We often think of significant public figures as immortal. If forced to cope with the fact that they are indeed mere mortals like everyone else — and will thus die, just like us — we tend to imagine their final moment being as consequential as the entirety of their existence. But, as these final embarrassing moments show, it doesn’t always work out that way.
We all know that the death of the King of Rock and Roll, Elvis Presley, has become a pop culture conspiracy in and of itself. Many people don’t believe he died at all — and “sightings” are reported frequently.
The actual matter of Presley’s death is more sad than it is strange.
On August 16, 1977, a dispatcher received a 911 call stating that someone at Elvis Presley Boulevard was having difficulty breathing. An ambulance was dispatched to the mansion and the EMTs knew, as anyone else in Memphis did, that it was the home of Elvis Presley they were careening toward.
One of the Presley bodyguards met them at the gate, apparently telling them: “He’s upstairs and I think it’s an OD.”

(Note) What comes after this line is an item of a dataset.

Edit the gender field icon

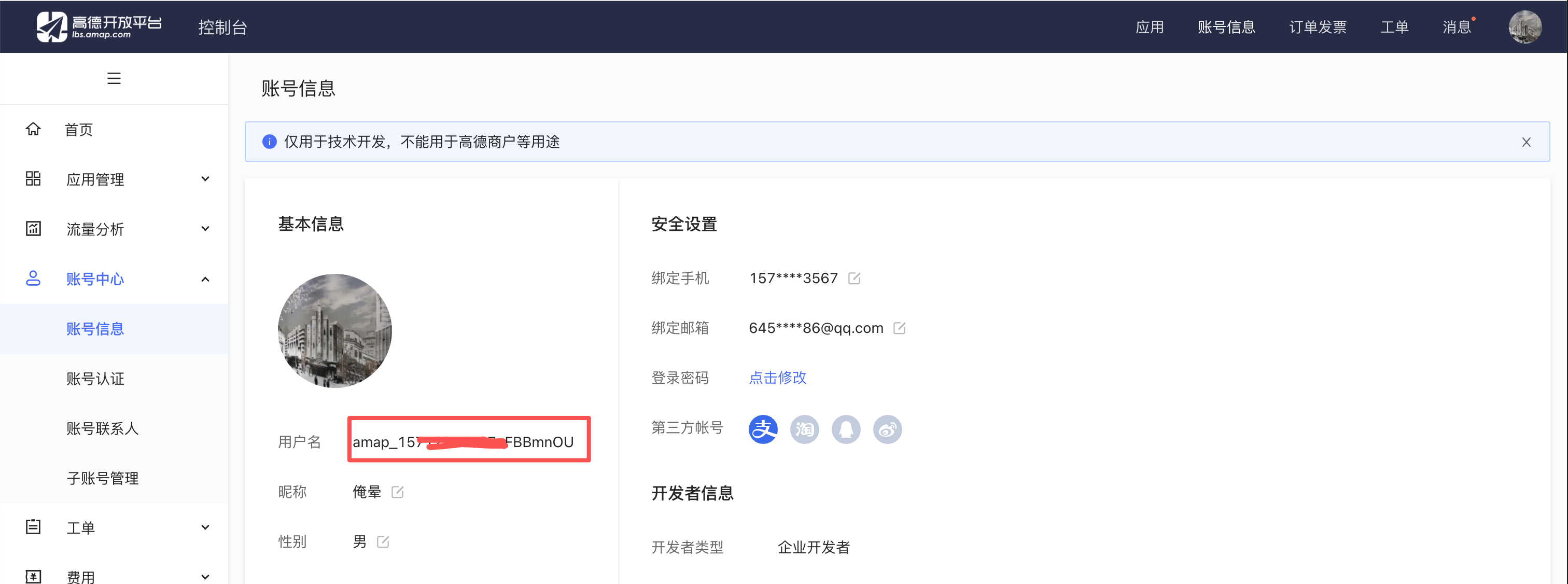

When recounting Presley’s death, it’s often been stated that he died sitting on the toilet — which is arguably one of the more embarrassing ways to die. Furthermore, when it was later discovered that he had suffered a massive heart attack at just 42, many postulated it came as a result of constipation.
The legend is partially true. He had been in the bathroom when the paramedics arrived, and was passed out on the floor with his pajama bottoms below his knees. And constipation may well have been one of just many health ailments that plagued him in his midlife.
The paramedics hefted him onto a stretcher, but didn’t hold out much hope that he would be revived. Again, someone in the room mentioned that he had likely OD’d, but no one offered up any medications, prescription or otherwise.
During later investigations of his death, it was discovered that his personal doctor had prescribed him an array of painkillers and sedatives such as cocaine hydrochloride, Demerol, Quaalude, and Dilaudid. Still, his autopsy showed no signs of Dilaudid in his body.
What his autopsy did uncover was that his colon was extremely large and distended — signs of chronic constipation.
As if his death hadn’t been humiliating enough, when his body was wheeled into the morgue, the attendant discovered a reporter with a camera hiding under a sheet on another table. Pretending to be a corpse himself, the reporter had been waiting to try to snap a photo of Presley’s dead body.